The Importance of Being Earnest
Girl Talk and the rediscovery of pop music
Laptops cannot experience loneliness, but if ever they could, Girl Talk’s Dell notebook, onstage before his performance at the Mercury Lounge, was as lonely as they come. Perched on a small table on an otherwise empty stage, it’s a small wonder that a concert—and one as complex as Girl Talk’s—was about to emerge from it. But as the opening Ciara sample filled the room, and Girl Talk (nee Greg Gillis) pushed his way to the stage in a three-piece suit and orange sunglasses, the crowd was hardly prepared for the 90-minute performance accompanied by the shedding of layer after layer of sweaty clothing.
Gillis, a Pittsburgh-based DJ known best for his sample-heavy records, is not the first to shake the hips of hips not often shaken—a slew of other DJs and bands have been making music in the “dance music for indie rockers” vein. What sets Girl Talk apart is that his music, while moving more or less in those scenes, mines a much more consciously top-40 aesthetic. Indeed, Night Ripper, Girl Talk’s third full-length, is a record that is littered with music that is very much pop: Biggie raps over Elton John, the Verve’s “Bittersweet Symphony” sidles up to Oasis, and, in the track “Too Deep” alone, Dr. Dre, Mariah Carey, Juelz, Aerosmith, Smashing Pumpkins, Phantom Planet, and Clipse all get intimate in a 2:29 stretch that somehow avoids both schizophrenia and banality.

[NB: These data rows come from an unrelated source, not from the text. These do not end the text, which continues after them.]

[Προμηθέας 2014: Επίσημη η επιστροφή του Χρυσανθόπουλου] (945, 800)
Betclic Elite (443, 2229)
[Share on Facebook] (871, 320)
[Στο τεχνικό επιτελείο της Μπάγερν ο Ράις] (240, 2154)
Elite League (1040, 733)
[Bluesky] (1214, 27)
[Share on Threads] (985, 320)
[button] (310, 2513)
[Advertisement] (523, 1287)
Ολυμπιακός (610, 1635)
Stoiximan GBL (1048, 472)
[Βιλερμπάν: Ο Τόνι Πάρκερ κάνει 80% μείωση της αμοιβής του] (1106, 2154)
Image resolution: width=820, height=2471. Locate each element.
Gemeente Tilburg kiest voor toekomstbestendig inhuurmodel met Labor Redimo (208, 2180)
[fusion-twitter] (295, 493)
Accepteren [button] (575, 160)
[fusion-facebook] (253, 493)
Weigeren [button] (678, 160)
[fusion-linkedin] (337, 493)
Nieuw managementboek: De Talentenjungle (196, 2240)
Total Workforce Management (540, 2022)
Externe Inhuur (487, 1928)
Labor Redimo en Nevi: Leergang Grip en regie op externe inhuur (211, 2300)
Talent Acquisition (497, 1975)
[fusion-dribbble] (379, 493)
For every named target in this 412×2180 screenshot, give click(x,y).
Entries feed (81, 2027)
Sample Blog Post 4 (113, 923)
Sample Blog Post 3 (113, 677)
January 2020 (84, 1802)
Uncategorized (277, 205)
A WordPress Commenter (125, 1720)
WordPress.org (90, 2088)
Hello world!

Gillis emphasizes the pop element of his record while acknowledging the competing hip-hop and indie rock strains. He particularly bristles at critics who argue he uses the latter to sell an album about the former. “It’s not a hip-hop record, it’s a pop record,” he said. And when it comes to indie rock, he argued that he uses “so few” indie rock samples—and most people, he believes, overstate their importance. “85 percent of the samples are Top 40,” he says.
Despite his investment in Night Ripper as a pop project, Gillis seems to recognize, if only implicitly, his relationship with—and, furthermore, his commentary on—styles of music less likely to be on the radio. Though critics often associate Gillis with the likes of DJ Shadow and RJD2, he says, “I come from a bit more of an experimental background. You can understand underground music and not be the biggest fan.” On Night Ripper, unlike his two earlier efforts, this concern seems to manifest itself as an attention to accessibility.
These days, with Gillis famous for being “the guy who mashed up Biggie and ‘Tiny Dancer,’” Girl Talk’s experimental roots can be difficult to acknowledge. Gillis seems eager, though, to make known his fairly “unpop” beginnings.
In high school, Gillis played in a noise band heavily influenced by Merzbow and the Boredoms. “Once that band ended,” he says, “I got a laptop for the first time in my life.” And so flowed the creative juices.
But true to his traditional approach to music, Gillis hasn’t given up on being in a band.
“It would be cool,” he says, “to have a band just based on recontextualizing pop music. Back then I was focused on making weird music ... My interest in that scene has faded a bit.”
Night Ripper, then, begins to look—and, ultimately, sound—like Gillis’ honest discovery of pop music. “From about 2004 to 2006,” he says,“I was getting into more pop music, just straight up dance music.”
The result is a pop record that bears the marks, however vague, of an experimental sensibility—a record infused with all the giddy delight of a one-time noise rocker finally finding his dancing shoes.
The lonely laptop, avatar of a music democratizing its own production, is not at all alone. “Music,” Gillis says with some finality, “is finally coming back to the people.”